The White House response is nothing short of outrageous. Instead of answering the questions raised they have taken a "nothing to see here" stance as seen in this piece:
The questions McCarthy raises are valid; whatever the White House thinks of his politics, his credentials are impeccable. AG Holder invited him to join a Blue Ribbon Commission earlier in the year.
Your step toward Argentina raises real concerns, but that decision was subject to Judicial review. To the best of my knowledge this XO is not. As it stands, this order flies directly in the face of the protections the constitution provides US citizens. The questions raised should be addressed, if for no other reason than this will fuel the fears of the black helicopter/militia crowd. This may be one of those rare occasion where they are correct in their interpretation of events.
We the people have questions, and we deserve answers.

Patrick said...

I think you're absolutely right, and I'll add that concerns about a dirty war in the US was one of my motivations for leaving. Guess where I live now? Argentina. Who knows, maybe we'll see a pole shift.

keithpiccirillo said...

Happy Brave New Year World.
At this time of year many of us reflect with families by watching the doomsday shows such as "The Twilight Zone" and stories of aliens on the history channel delivering humans to earth centuries ago to build the world's pyramids.
I sifted through "1984", and read some "Brave New World" and "Animal Farm" because it keeps my edge in place.
Big Brother (think Google) does exist.
There is no easy way to solve mortgage foreclosures and bank's balance sheet lopsidedness quickly enough to coincide with our Ministry of Unplenty's quantitative easing timing.
I fear one way out is through a might makes right military conflict to ameliorate debt.
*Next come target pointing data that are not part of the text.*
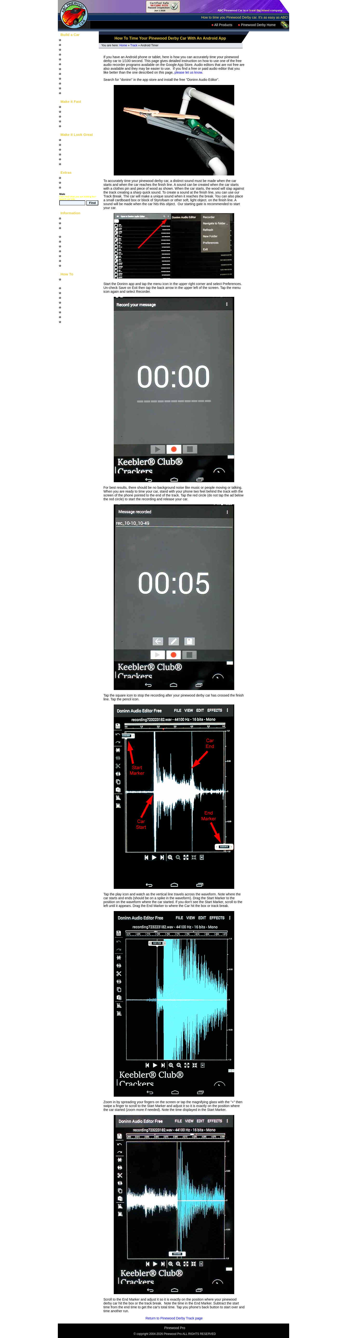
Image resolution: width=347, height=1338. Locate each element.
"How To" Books (75, 40)
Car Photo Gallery (76, 246)
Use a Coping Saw (77, 317)
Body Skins (71, 149)
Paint (66, 154)
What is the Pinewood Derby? (79, 230)
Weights (69, 116)
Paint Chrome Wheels (79, 307)
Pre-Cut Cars (72, 59)
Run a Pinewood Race (79, 293)
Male (62, 194)
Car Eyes (70, 159)
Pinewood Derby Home (257, 25)
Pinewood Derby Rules (80, 236)
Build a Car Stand (76, 302)
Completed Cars (75, 83)
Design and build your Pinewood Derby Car (79, 281)
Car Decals (71, 140)
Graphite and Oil (75, 121)
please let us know (188, 72)
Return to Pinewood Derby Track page (174, 1318)
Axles (67, 107)
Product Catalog (75, 187)
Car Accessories (75, 164)
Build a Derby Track (77, 298)
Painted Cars (72, 78)
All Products (222, 25)
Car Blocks (71, 54)
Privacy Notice (73, 256)
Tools (67, 88)
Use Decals (71, 322)
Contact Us (71, 265)
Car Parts (70, 69)
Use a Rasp (71, 312)
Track (134, 45)
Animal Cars (72, 64)
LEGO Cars (71, 93)
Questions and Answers (80, 241)
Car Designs (72, 49)
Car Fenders (72, 74)
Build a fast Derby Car (79, 288)
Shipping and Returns (79, 251)
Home (123, 45)
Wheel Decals (73, 144)
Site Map (69, 223)
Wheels (68, 111)
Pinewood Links (74, 261)
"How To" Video (74, 45)
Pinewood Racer (75, 178)
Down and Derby (75, 182)
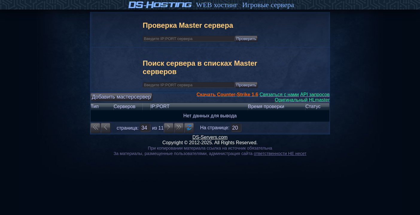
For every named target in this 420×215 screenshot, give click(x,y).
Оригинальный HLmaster (302, 99)
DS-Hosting (160, 5)
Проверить (246, 38)
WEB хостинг (217, 5)
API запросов (315, 94)
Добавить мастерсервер (121, 97)
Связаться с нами (279, 94)
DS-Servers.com (209, 137)
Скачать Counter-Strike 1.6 (227, 94)
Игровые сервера (268, 5)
Is bankruptcy an option and is the impetus a downgrading of our bonds?
Since March, "All stocks are equal, but some are more equal than others", and I've been following along with your inflation/deflation timer.

Cam Hui, CFA said...

An alert reader emailed me to note that the Supreme Court did not rule that the president can declare anyone an enemy combatant, but declined to hear an appeal from a lower court on that issue (which is judicially a very different matter). While the ruling (or non-ruling) nevertheless has far reaching implications, it isn't as bad as I initially thought.